Entre 2020 e 2024, a UniBairro registrou 286 agendamentos, refletindo a alta demanda por orientação jurídica em diversas áreas. Os temas mais recorrentes incluem questões previdenciárias, como aposentadoria e auxílio-doença, além da obtenção de benefícios de assistência social, como o Bolsa Família. Demandas trabalhistas, casos relacionados ao direito de família — como fixação de guarda, pensão alimentícia e divórcio — e dúvidas sobre endividamento e renegociação de dívidas também estão entre os principais motivos da busca por orientação.

Paralelamente, a população do Jardim Pantanal tem se engajado  na construção participativa de planos comunitários, que incluem o Plano Emergencial (2021), os Planos de Bairro Fase I e Fase II (2022 e 2023) e, atualmente, a elaboração de um Plano de Adaptação e Resiliência Climática focado em crianças e adolescentes. Essas iniciativas reforçam a importância de ações estruturadas e coletivas para garantir direitos e melhorar a qualidade de vida da população.

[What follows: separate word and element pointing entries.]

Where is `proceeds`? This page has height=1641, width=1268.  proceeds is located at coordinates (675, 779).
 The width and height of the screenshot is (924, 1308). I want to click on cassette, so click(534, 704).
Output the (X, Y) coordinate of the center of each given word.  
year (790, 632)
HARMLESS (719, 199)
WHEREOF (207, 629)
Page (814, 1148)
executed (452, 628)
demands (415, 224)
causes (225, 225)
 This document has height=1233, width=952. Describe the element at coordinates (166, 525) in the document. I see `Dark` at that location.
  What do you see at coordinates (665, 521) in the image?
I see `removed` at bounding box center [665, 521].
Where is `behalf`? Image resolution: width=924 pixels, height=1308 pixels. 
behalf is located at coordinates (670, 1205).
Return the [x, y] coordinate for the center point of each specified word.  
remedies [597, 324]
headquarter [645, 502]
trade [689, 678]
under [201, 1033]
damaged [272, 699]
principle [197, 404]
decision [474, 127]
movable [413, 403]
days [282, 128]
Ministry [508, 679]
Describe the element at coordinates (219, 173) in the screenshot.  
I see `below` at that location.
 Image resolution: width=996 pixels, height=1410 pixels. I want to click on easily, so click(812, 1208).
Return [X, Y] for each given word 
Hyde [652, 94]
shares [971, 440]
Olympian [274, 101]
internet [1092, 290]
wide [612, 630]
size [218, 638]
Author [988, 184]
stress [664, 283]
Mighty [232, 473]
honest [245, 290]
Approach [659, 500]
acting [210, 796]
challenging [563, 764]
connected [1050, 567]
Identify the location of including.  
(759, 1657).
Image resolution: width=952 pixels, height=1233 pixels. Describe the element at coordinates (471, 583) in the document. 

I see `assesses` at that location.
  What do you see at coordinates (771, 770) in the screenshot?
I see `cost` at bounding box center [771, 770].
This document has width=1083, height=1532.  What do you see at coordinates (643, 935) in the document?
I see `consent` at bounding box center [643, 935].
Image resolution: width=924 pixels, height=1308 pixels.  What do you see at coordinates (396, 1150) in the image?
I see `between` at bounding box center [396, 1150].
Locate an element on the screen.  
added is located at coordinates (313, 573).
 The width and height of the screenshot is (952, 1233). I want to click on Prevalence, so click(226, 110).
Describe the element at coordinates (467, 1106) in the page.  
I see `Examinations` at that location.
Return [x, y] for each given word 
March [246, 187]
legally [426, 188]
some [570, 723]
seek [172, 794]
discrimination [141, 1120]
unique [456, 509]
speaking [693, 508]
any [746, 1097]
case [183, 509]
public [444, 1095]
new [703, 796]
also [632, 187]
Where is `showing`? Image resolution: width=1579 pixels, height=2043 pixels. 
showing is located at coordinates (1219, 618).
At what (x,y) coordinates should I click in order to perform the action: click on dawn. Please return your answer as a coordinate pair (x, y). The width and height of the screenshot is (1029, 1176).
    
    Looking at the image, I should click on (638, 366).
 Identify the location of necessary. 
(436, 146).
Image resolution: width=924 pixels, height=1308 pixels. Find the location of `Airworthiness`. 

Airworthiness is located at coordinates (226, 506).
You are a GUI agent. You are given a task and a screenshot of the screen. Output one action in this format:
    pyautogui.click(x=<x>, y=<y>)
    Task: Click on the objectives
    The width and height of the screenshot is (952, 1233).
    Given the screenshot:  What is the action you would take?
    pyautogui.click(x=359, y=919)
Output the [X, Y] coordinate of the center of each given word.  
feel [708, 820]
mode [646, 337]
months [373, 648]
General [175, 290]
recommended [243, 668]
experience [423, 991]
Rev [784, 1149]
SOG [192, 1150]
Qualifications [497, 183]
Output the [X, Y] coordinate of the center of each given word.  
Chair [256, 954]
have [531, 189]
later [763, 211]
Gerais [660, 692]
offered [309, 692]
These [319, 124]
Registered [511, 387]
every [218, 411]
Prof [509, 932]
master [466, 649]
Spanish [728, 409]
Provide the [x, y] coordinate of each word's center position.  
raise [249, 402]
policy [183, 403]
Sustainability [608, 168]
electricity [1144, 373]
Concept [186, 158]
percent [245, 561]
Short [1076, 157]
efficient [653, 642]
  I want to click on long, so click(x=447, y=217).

Sem dúvida, o envolvimento ativo dos moradores fortalece laços de confiança, promove o empoderamento comunitário e dissemina o conhecimento, resultando no pleno exercício da cidadania. A experiência da UniBairro demonstra o imenso potencial transformador da articulação entre ensino jurídico e compromisso social. Atuando no Jardim Pantanal, a clínica não apenas facilita o acesso à justiça e fortalece a cidadania, mas também proporciona aos estudantes uma formação prática, crítica e sensível às desigualdades.

Ao aliar teoria e prática, a iniciativa forma profissionais do Direito mais conscientes de seu papel na sociedade, capacitados para enfrentar desafios reais e contribuir para uma justiça mais inclusiva. A parceria entre universidade, população e sociedade civil se revela, portanto, um modelo eficaz para democratizar o acesso à justiça e aprimorar a qualidade do ensino jurídico no Brasil.